• CONSIGNE
Dans le texte sur la préface de l'Homme qui Rit, recopiez sans rien changer le passage qui va de « Mais après avoir » à « dédicace au lecteur. », ces deux bouts compris.

• TEXTE DE L'EXERCICE
+-------+
On retrouvera dans ces essais le désir d’établir ces divers caractères de son livre au point de vue philosophique, historique et social.

Mais après avoir accumulé les notes et les avoir amalgamées, il s’aperçoit que sa préface sera une longue introduction. Il risque d’empiéter sur les livres projetés. Il préférera renoncer aux considérations trop étendues, et se bornera à indiquer en quelques lignes le plan d’une trilogie dont l’Homme qui Rit sera le premier chapitre.

Il semble que Victor Hugo avait tout d’abord songé à remplacer la préface par une simple dédicace au lecteur.

dédicace.
Il n’y a de lecteur que le lecteur pensif.
C’est à lui que je dédie mes œuvres.

Qui que tu sois, si tu es pensif en lisant, c’est à toi que je dédie mes œuvres.


Il y a deux sortes de drame : le drame qu’on peut jouer, et le drame qu’on ne peut pas jouer. Ce dernier participe de l’épopée. Aux personnages humains il mêle, comme la nature elle-même, d’autres personnages, les forces, les cléments, l’infini, l’inconnu.

Celui qui écrit ces lignes a fait de ces deux sortes de drame. Les drames du premier genre sont : Hernani, Ruy Blas, les Burgraves, etc. Les drames du second genre sont : le Dernier jour d’un condamné, Claude Gueux, N.-D. de P., les Misérbles, les Travailleurs de la mer, et ce livre, l’Homme qui Rit. On a interdit le théâtre aux premiers. On ne peut l’interdire aux seconds.

À ce drame-là, on ne ferme point le théâtre. Il échappe aux censures et aux polices[1].

Étant plus grand, il est plus libre.

Il peut affirmer l’âme humaine plus puissamment encore que le drame circonscrit dans la lutte brève des hommes. À la lutte des hommes, il ajoute la lutte des choses.


Le but de l’art, c’est l’affirmation de l’âme humaine.

La science peut être matérialiste, c’est son affaire. L’art ne le sera jamais.

À chacun sa sphère. À la science, la substance ; à l’art, l’essence.

Eße. Toute l’âme est là.

L’âme est. Le reste existe.

  1. Allusion à l’interdiction de Ruy Blas.
+-------+
• DONNÉES À EXAMINER
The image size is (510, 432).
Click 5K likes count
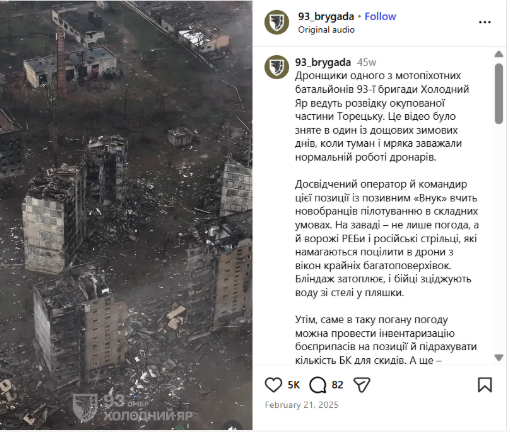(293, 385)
+-------+
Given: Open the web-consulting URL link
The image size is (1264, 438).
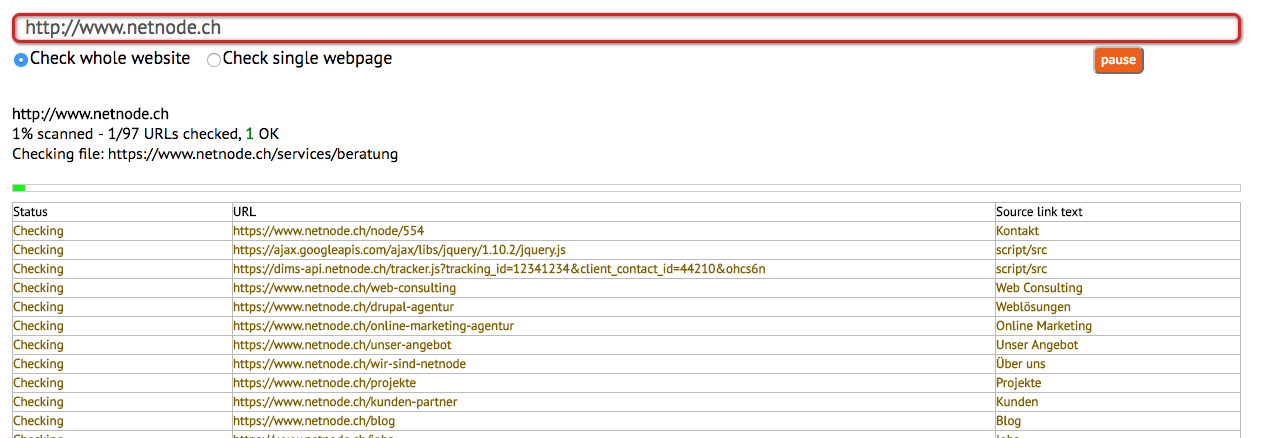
+-------+
• CORRIGÉ
Mais après avoir accumulé les notes et les avoir amalgamées, il s’aperçoit que sa préface sera une longue introduction. Il risque d’empiéter sur les livres projetés. Il préférera renoncer aux considérations trop étendues, et se bornera à indiquer en quelques lignes le plan d’une trilogie dont l’Homme qui Rit sera le premier chapitre.

Il semble que Victor Hugo avait tout d’abord songé à remplacer la préface par une simple dédicace au lecteur.